Assignment - Repeat the whole listing exactly as written.

Records to process -

======

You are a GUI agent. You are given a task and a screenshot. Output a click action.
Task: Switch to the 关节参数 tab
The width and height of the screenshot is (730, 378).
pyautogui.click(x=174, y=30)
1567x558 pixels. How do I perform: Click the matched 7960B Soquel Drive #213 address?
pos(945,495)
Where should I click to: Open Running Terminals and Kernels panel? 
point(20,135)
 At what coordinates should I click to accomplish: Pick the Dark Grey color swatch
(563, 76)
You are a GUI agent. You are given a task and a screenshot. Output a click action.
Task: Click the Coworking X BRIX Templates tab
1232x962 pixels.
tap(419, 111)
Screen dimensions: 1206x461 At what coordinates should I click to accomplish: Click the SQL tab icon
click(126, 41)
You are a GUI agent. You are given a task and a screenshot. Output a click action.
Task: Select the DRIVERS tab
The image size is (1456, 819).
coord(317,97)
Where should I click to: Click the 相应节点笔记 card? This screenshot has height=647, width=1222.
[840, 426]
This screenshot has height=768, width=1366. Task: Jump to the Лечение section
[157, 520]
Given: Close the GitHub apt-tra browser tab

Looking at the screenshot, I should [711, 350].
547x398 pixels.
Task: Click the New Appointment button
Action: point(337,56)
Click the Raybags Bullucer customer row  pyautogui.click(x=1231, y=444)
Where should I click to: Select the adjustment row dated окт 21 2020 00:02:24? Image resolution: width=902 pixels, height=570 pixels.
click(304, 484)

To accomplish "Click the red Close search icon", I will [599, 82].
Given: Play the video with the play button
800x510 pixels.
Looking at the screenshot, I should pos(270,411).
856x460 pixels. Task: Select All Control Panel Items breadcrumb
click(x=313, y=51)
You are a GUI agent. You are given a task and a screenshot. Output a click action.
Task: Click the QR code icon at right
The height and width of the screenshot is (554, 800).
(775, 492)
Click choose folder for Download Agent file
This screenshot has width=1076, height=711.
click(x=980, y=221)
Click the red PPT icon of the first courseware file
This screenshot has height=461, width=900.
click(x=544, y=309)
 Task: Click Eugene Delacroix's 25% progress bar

======

Response for this exercise -
You are a GUI agent. You are given a task and a screenshot. Output a click action.
Task: Switch to the 关节参数 tab
The width and height of the screenshot is (730, 378).
pyautogui.click(x=174, y=30)
1567x558 pixels. How do I perform: Click the matched 7960B Soquel Drive #213 address?
pos(945,495)
Where should I click to: Open Running Terminals and Kernels panel? 
point(20,135)
 At what coordinates should I click to accomplish: Pick the Dark Grey color swatch
(563, 76)
You are a GUI agent. You are given a task and a screenshot. Output a click action.
Task: Click the Coworking X BRIX Templates tab
1232x962 pixels.
tap(419, 111)
Screen dimensions: 1206x461 At what coordinates should I click to accomplish: Click the SQL tab icon
click(126, 41)
You are a GUI agent. You are given a task and a screenshot. Output a click action.
Task: Select the DRIVERS tab
The image size is (1456, 819).
coord(317,97)
Where should I click to: Click the 相应节点笔记 card? This screenshot has height=647, width=1222.
[840, 426]
This screenshot has height=768, width=1366. Task: Jump to the Лечение section
[157, 520]
Given: Close the GitHub apt-tra browser tab

Looking at the screenshot, I should [711, 350].
547x398 pixels.
Task: Click the New Appointment button
Action: point(337,56)
Click the Raybags Bullucer customer row  pyautogui.click(x=1231, y=444)
Where should I click to: Select the adjustment row dated окт 21 2020 00:02:24? Image resolution: width=902 pixels, height=570 pixels.
click(304, 484)

To accomplish "Click the red Close search icon", I will [599, 82].
Given: Play the video with the play button
800x510 pixels.
Looking at the screenshot, I should pos(270,411).
856x460 pixels. Task: Select All Control Panel Items breadcrumb
click(x=313, y=51)
You are a GUI agent. You are given a task and a screenshot. Output a click action.
Task: Click the QR code icon at right
The height and width of the screenshot is (554, 800).
(775, 492)
Click choose folder for Download Agent file
This screenshot has width=1076, height=711.
click(x=980, y=221)
Click the red PPT icon of the first courseware file
This screenshot has height=461, width=900.
click(x=544, y=309)
 Task: Click Eugene Delacroix's 25% progress bar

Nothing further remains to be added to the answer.